------ Verilen metin ------

Eğer büyük bir uğultu duyarsanız bu sesin nereden geldiğini araştırmak yerine gürültüden ve denizden uzaklaşmaya bakın. Çünkü tsunami dalgaları büyük uğultu yaratarak gelebilirler.
Resmi açıklamalar yapılana dek tehlikenin geçtiğine kanaat getirmeyiniz.  

 

Denizciler ve denizdekiler için uyarılar :

Eğer denizdeyseniz ve bir tsunami uyarısı aldıysanız, açık denizde tsunami dalgası hissedemeyeceğinizden ya da göremeyeceğinizden limana ya da kıyıya kesinlikle dönmeyiniz. Tsunami sığ sularda su düzeyinde hızla değişimlere ve çok şiddetli akıntılara neden olacağından tekneniz ya da geminiz hasar görüp batabilir.

Bir tsunami uyarısı aldığınızda eğer kıyıya yakınsanız ve vaktiniz de varsa teknenizi veya geminizi açık denize doğru hareket ettiriniz ve aşağıdakileri dikkate alınız :

  • Büyük gemi sığınakları ya da limanlar denizcilik trafik sistemleri veya liman yetkililerinin kontrol ve yetkisi altındadır. Eğer gerekli görürlerse deniz araçlarını açık denize hareket etmeye zorlayabilirler. Bu konuda yetkililerle işbirliği içinde olunmalıdır.

------ Verilen malzeme ------

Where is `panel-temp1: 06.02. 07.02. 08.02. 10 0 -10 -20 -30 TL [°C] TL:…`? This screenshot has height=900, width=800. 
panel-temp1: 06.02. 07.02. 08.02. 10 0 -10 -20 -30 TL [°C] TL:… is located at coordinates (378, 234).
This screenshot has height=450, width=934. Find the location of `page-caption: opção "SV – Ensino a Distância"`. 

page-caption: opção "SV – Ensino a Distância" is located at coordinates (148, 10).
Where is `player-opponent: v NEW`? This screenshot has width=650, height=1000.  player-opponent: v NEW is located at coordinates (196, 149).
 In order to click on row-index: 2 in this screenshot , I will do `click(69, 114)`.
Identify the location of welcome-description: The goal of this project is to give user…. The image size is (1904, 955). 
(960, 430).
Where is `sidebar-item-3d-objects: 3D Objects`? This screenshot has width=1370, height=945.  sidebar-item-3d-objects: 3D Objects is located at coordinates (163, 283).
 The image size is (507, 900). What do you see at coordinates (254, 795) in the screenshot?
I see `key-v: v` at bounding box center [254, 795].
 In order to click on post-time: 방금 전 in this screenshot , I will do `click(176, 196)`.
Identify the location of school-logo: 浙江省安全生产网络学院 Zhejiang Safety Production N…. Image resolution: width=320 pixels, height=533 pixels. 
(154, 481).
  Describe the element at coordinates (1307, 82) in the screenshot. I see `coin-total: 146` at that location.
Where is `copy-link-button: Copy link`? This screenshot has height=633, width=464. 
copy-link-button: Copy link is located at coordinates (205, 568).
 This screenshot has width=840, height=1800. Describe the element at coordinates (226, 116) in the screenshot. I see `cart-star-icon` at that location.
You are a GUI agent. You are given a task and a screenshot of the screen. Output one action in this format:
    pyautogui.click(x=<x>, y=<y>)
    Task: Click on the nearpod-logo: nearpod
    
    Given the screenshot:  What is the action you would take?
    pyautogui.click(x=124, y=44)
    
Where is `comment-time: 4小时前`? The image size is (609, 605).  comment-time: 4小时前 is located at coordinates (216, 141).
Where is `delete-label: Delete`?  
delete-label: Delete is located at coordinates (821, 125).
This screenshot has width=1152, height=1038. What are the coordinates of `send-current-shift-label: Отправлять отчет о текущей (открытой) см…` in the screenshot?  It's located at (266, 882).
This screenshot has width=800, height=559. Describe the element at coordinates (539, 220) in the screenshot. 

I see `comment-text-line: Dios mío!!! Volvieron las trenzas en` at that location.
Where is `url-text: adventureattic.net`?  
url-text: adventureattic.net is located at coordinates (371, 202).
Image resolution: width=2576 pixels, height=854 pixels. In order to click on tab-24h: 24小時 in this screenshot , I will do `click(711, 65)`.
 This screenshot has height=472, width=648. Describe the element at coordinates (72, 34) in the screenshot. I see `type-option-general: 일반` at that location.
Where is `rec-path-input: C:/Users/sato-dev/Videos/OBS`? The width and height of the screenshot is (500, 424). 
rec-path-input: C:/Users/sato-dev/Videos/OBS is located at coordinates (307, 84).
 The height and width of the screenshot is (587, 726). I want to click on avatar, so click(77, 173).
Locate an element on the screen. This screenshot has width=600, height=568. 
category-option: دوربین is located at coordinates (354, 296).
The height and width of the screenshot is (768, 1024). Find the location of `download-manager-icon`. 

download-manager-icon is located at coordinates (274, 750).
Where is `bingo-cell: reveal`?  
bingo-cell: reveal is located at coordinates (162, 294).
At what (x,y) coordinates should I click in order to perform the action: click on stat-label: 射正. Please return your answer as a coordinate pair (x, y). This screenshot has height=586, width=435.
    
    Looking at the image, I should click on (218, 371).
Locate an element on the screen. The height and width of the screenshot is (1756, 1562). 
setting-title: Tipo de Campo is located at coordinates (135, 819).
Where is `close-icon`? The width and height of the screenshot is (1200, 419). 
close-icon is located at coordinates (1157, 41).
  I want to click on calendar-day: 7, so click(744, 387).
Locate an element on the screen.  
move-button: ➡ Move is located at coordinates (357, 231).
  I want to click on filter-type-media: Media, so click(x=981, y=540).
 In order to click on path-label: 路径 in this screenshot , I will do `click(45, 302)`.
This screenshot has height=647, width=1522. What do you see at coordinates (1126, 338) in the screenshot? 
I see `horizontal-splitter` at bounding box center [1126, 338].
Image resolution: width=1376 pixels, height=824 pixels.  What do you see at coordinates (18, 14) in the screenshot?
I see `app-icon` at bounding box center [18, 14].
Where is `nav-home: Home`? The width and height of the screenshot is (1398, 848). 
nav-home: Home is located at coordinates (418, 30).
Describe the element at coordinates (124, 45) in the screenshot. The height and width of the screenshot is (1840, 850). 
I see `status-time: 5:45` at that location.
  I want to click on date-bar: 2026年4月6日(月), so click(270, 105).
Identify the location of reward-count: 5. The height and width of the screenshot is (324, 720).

------

■ **Alıştırma görevleri**:
1/ Tsunami metnine göre büyük gemi sığınakları ya da limanlar kimlerin kontrol ve yetkisi altındadır?
2/ Tsunami metninde okura doğrudan yöneltilen, emir kipinde çekimlenmiş fiilleri eksiksiz sıralayın.
3/ Tsunami metnindeki "Denizciler ve denizdekiler" ifadesinden "işbirliği içinde olunmalıdır." ifadesine kadar olan kısmı, "yetkililerle" yerine "görevlilerle" koyarak yeniden yazın.

■ **Çözümler**:
1/ Denizcilik trafik sistemleri veya liman yetkililerinin kontrol ve yetkisi altındadır.

2/
- uzaklaşmaya bakın
- kanaat getirmeyiniz
- dönmeyiniz
- hareket ettiriniz
- dikkate alınız

3/
Denizciler ve denizdekiler için uyarılar :

Eğer denizdeyseniz ve bir tsunami uyarısı aldıysanız, açık denizde tsunami dalgası hissedemeyeceğinizden ya da göremeyeceğinizden limana ya da kıyıya kesinlikle dönmeyiniz. Tsunami sığ sularda su düzeyinde hızla değişimlere ve çok şiddetli akıntılara neden olacağından tekneniz ya da geminiz hasar görüp batabilir.

Bir tsunami uyarısı aldığınızda eğer kıyıya yakınsanız ve vaktiniz de varsa teknenizi veya geminizi açık denize doğru hareket ettiriniz ve aşağıdakileri dikkate alınız :

  • Büyük gemi sığınakları ya da limanlar denizcilik trafik sistemleri veya liman yetkililerinin kontrol ve yetkisi altındadır. Eğer gerekli görürlerse deniz araçlarını açık denize hareket etmeye zorlayabilirler. Bu konuda görevlilerle işbirliği içinde olunmalıdır.